Reply to Objection 3. According to Ptolemy the heavenly luminaries are not fixed in the spheres, but have their own movement distinct from the movement of the spheres. Wherefore Chrysostom says (Hom. vi in Gen.) that He is said to have set them in the firmament, not because He fixed them there immovably, but because He bade them to be there, even as He placed man in Paradise, to be there. In the opinion of Aristotle, however, the stars are fixed in their orbits, and in reality have no other movement but that of the spheres; and yet our senses perceive the movement of the luminaries and not that of the spheres (De Coel. ii, text. 43). But Moses describes what is obvious to sense, out of condescension to popular ignorance, as we have already said (I:67:4; I:68:3). The objection, however, falls to the ground if we regard the firmament made on the second day as having a natural distinction from that in which the stars are placed, even though the distinction is not apparent to the senses, the testimony of which Moses follows, as stated above (De Coel. ii, text. 43). For although to the senses there appears but one firmament; if we admit a higher and a lower firmament, the lower will be that which was made on the second day, and on the fourth the stars were fixed in the higher firmament.

Summa Theologiae, Part I
Question 70. The work of adornment, as regards the fourth day : Article 1. Whether the lights ought to have been produced on the fourth day?
https://www.newadvent.org/summa/1070.htm#article1


So, the point is, while crystalline spheres do not fetter the heavenly bodies totally, they might put some constraints on how much epicycles there could be.

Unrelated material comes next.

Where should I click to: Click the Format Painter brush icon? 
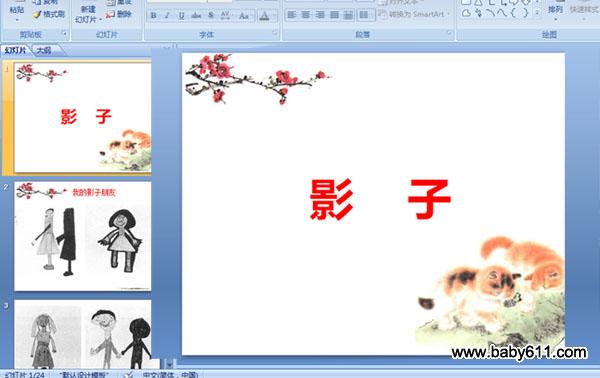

Now, Tycho observed a comet going through several "crystalline spheres" if there had been any.

This means that this difficulty simply isn't one.

When it comes to inventing new and new concepts to account for more and more observations, not predicted by the basic idea, could Newton predict the exact orbit of Mercury (as explained by Einstein) or the Chandler wobble? Did you not have an article about how Pluto was discovered, meaning the Newtonian interpretation of the observations was fallacious?

XII
16:49 Very bad summary:

  • Church Fathers supported heliocentrism; the meridian line example.
  • Christians supported Copernicus.
  • Galileo helped but wasn't always tactful.


Reply point by point:

  • They didn't. Exactly one Church father is on record as saying about a list of Pagan philosophers that so and so discovered Earth turns around the Sun - he could have said that to make fun of Pagan philosophers. Using the term "discovered" with some tongue in cheek. St. Paschasius was dug up by David Palm who is on a kind of crusade against Robert Sungenis. The meridian line example isn't one. Buridan, Oresme and Cusanus aren't canonised Church Fathers and Buridan was not even a clergyman.
  • Even Melanchthon, precisely as Luther, discarded Copernicus. And this was before Joshua 10 came into the scope of the debate.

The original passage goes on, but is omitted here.